Qué ganaron y qué perdieron los gremios petroleros con la paritaria

la reunión entre los sindicatos y las cámaras empresariales de la industria terminó con un bajo aumento de suelo y una serie de cláusulas. Descarta bonos, limita futuros aumentos y solo contempla personal de la industria activo.





La actualización de los salarios desde abril a octubre acumula un 23,2%, más una cuota que se liquidará en febrero por otro 9%.

La actualización de los salarios desde abril a octubre acumula un 23,2%, más una cuota que se liquidará en febrero por otro 9%.

Como siempre sucede las reuniones entre los gremios petroleros y las cámaras empresariales no son sencillas y, además de porcentajes salariales, también se ponen en juego los acuerdos de paz social y el nivel de actividad en las cuencas de todo el país.  

La paritaria que cerraron las partes el lunes pasado no fue la excepción y después de una extensa reunión los gremios regresaron a sus provincias con un acuerdo muy por debajo del reclamo que habían iniciado. 

Más allá de los porcentajes, según el acta que firmaron, el incremento acordado ayer sumado al 9% que se hizo efectivo en octubre, “absorberá hasta su concurrencia cualquier incremento y/o monto de carácter remunerativo o no remunerativo dispuesto a futuro”. Esto significa que es un acuerdo a futuros aumentos, cualquier pedido nuevo de suba en los salarios por parte de los gremios se descontará de los incrementos ya efectivos.  

El aumento tampoco tiene injerencia en bonos, adicionales, asignaciones o ayudas particulares. Acorde al artículo segundo del acta firmada, estos conceptos se ajustarán “conforme a la práctica habitual de cada compañía” y a las particularidades de cada contrato de trabajo. Esto se traduce a que no habrá un bono navideño o de fin de año general para los trabajadores petroleros y quedará sujeto a lo que defina cada empresa en particular. 

En el tire y afloje entre las partes, las que aprovechan la situación son las compañías del sector que dejan que los gremios se embarren en los reclamos mientras que las que argumentan -con toda la razón, por el DNU 566- que no es posible una nueva paritaria son justamente las empresas.

Finalmente el aumento fue del 4,2% y sumado al 9% que se hizo efectivo el mes pasado implica que los trabajadores petroleros percibirán un aumento del 13,2% en noviembre.
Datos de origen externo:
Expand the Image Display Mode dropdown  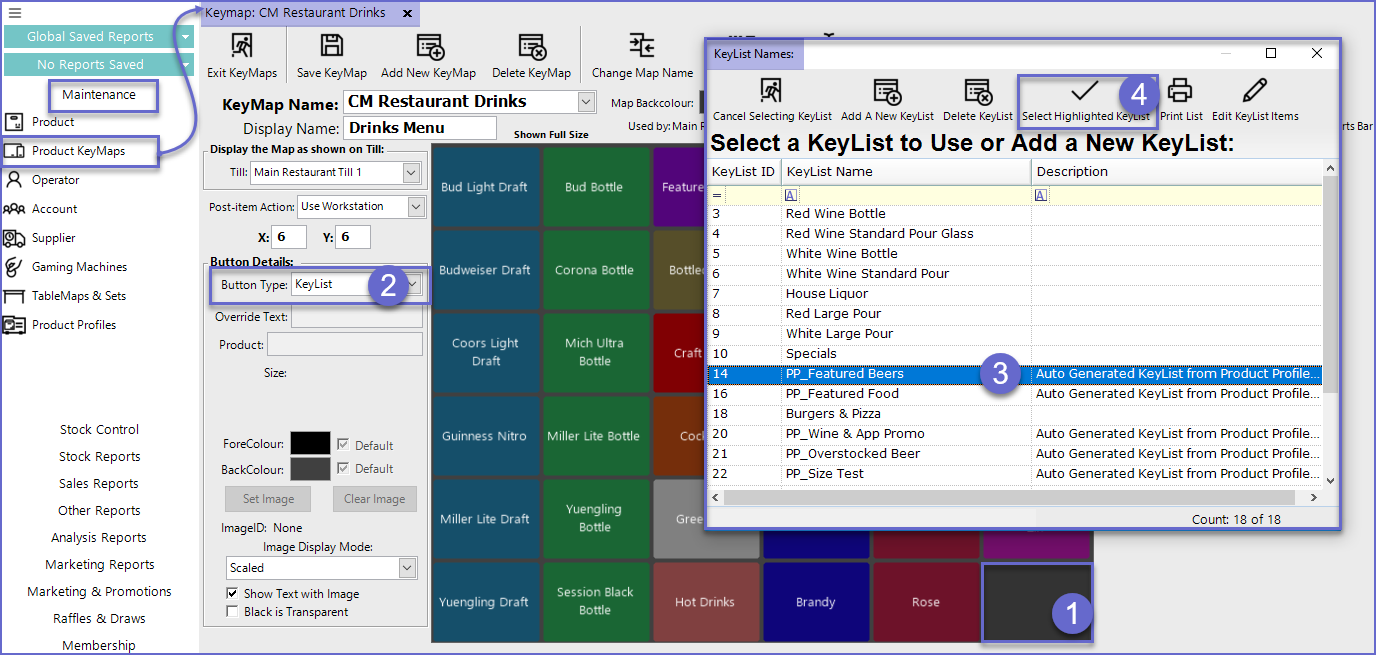(406, 568)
Sin embargo, se contabiliza sobre los salarios de marzo por lo que no son acumulativos.  

El artículo quinto señala que para realizarse el pago correspondiente el personal deberá encontrarse en nómina activa, lo que deja fuera del acuerdo a los trabajadores suspendidos por la caída en la actividad que generó el congelamiento del barril y los combustibles.  

Vale remarcar que no son siempre los mismos los que están en stand by, porque la mayoría del tiempo los operarios trabajan en turnos rotativos. Los más afectados son los que realizan tareas específicas.
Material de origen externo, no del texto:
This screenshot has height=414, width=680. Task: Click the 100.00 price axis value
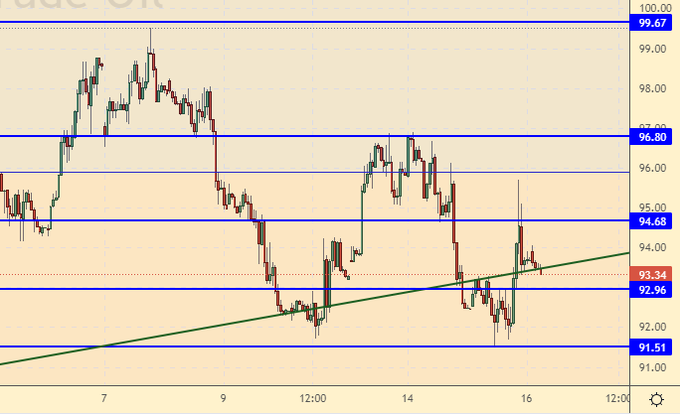tap(654, 7)
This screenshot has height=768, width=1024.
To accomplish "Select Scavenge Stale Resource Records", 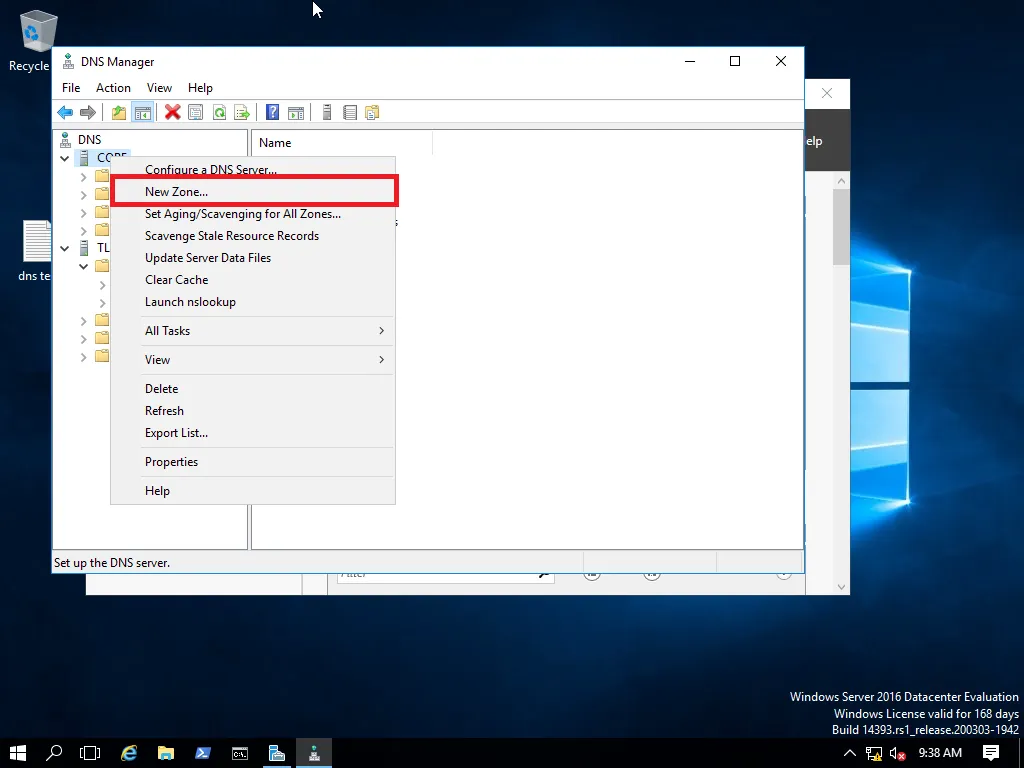I will click(x=232, y=236).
Según trascendió, los gremios fueron a la mesa de negociación en busca de un aumento del 13%, pero finalmente cerraron con un 8,8% menor al que aspiraban. La suba corresponde a octubre por lo cual aún hay algunos meses de negociación por delante aunque para ello deba modificarse el actual acuerdo que patea la nueva mejora para febrero. 

Si bien en el acta homologada por el ministerio de Producción y Trabajo que firmaron las partes no está estipulado ningún encuentro para los próximos meses, las autoridades ya fueron notificadas que el próximo 11 de diciembre se volverán a ver las caras.

Esto significa que la encuentro sería el día siguiente a la asunción del presidente electo, Alberto Fernández. Por lo inmediato de la reunión parecería más un encuentro para conocer en persona las nuevas autoridades que para salir con definiciones nuevas.

La última cuota de la paritaria acordada a principios de años es de 9% y se hará efectiva en febrero de 2020.

En paralelo Héctor Daer, el secretario general de la Confederación General de Trabajo, envió un mensaje cauto al declarar públicamente que “nadie” puede pensar en grandes aumentos en lo que resta del año por la delicada situación macroeconómica.  

Además, el sindicalista se mostró a favor de una posible designación de Claudio Moroni como ministro de Producción y Trabajo en el gabinete de Fernández. Aseguró que es una persona “que tiene conocimiento del Estado como pocos”.   

En este escenario de paz social entre la fuerza sindical y el próximo gobierno, es difícil que los gremios petroleros reciban a la nueva administración con reclamos fuertes.